CHICAGO — Union leaders said the air safety environment is deteriorating by the day due to the government shutdown.
A warning was issued Wednesday from the unions representing air traffic controllers, pilots and flight attendants nationwide. The joint statement said:
“In our risk averse industry, we cannot even calculate the level of risk currently at play, nor predict the point at which the entire system will break. It is unprecedented.”
“If this continues, we're going to see a catastrophic failure in the system,” Dan Carrico, president of NATCA at O'Hare International Airport, said. "I can't tell you when, or how, but I can tell you that the stress and the fatigue that my air controllers at O'Hare are experiencing, and throughout the country, it's going to lead to us to miss something."

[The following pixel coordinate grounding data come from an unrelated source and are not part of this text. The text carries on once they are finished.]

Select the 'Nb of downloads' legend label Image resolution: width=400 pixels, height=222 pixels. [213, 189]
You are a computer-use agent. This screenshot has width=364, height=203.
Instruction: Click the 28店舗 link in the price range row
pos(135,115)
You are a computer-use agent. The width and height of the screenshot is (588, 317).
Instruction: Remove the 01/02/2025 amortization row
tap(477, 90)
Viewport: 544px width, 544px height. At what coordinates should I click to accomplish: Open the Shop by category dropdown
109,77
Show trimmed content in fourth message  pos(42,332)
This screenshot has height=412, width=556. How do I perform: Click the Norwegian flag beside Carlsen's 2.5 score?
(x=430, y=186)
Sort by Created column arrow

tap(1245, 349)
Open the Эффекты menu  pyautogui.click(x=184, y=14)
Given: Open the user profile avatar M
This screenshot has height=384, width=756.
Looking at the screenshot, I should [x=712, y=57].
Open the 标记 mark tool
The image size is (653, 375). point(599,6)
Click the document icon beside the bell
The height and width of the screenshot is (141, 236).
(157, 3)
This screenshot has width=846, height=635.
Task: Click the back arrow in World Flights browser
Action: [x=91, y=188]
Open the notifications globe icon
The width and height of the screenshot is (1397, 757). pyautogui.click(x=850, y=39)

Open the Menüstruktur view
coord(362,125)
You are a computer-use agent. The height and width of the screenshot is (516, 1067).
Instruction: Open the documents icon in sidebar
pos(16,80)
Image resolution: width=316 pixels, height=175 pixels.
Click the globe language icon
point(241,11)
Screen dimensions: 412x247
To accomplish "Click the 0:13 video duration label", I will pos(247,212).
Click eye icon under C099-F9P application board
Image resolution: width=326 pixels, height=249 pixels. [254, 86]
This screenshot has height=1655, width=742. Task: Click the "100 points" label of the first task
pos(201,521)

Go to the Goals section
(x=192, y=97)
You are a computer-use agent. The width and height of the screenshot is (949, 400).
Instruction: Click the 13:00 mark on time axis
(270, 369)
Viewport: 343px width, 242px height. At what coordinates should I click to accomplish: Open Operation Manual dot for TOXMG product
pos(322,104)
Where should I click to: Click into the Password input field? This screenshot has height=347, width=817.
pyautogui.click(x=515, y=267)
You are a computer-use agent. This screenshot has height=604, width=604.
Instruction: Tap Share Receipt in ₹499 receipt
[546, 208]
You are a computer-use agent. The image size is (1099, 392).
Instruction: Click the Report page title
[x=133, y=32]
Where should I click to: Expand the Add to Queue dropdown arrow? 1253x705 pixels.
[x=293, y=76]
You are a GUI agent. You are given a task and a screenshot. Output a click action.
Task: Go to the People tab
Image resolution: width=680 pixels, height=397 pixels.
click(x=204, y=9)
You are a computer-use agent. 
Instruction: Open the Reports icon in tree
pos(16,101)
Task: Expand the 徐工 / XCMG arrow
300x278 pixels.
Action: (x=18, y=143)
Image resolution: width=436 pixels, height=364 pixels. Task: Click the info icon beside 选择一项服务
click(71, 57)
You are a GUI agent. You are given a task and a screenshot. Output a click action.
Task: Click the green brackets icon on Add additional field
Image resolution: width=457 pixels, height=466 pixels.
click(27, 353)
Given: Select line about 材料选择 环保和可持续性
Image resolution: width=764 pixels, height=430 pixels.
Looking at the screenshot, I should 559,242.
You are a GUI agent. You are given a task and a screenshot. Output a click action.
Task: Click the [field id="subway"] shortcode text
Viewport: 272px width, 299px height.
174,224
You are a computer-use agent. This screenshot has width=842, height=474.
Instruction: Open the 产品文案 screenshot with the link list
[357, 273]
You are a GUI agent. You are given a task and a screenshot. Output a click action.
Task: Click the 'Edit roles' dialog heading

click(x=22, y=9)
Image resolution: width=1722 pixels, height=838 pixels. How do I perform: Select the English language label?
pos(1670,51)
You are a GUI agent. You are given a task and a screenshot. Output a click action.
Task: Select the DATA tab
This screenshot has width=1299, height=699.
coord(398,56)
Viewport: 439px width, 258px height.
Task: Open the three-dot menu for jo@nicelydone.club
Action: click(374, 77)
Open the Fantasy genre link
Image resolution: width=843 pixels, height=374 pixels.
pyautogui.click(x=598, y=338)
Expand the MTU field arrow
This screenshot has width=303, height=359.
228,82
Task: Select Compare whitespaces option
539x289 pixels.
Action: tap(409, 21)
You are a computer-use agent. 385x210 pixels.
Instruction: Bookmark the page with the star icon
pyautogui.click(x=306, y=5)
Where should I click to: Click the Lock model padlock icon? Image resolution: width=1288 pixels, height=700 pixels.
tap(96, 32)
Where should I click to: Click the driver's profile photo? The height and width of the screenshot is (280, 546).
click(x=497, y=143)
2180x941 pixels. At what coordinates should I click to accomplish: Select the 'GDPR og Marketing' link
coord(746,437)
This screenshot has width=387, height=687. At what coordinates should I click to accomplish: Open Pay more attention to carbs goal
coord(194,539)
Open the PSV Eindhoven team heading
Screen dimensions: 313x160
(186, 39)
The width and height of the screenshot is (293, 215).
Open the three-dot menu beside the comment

Illinois Sen. Dick Durbin met with air traffic controllers in Aurora and said working without pay is not only unfair but also dangerous.
“The stress this is putting on these men and women is unacceptable. We want to make sure that they can focus on their jobs. Instead of focusing on whose going to pay for the medical bills for for their children,” he said.
The shutdown has dragged on for more than a month, raising serious concerns about staffing levels.
At O’Hare and Midway International Airport, TSA agents received some help from the Salvation Army.
They served warm meals for those bearing the financial pain of the dysfunction in Washington.
"Typically when we respond to a disaster it’s usually a flood, or a home thats been destroyed, or flood, or tornado or a hurricane. What's been taken away is their income," Major David Dalberg, Salvation Army, said.
The union has repeated the call for Congress and the White House to take the necessary steps to end the shutdown immediately.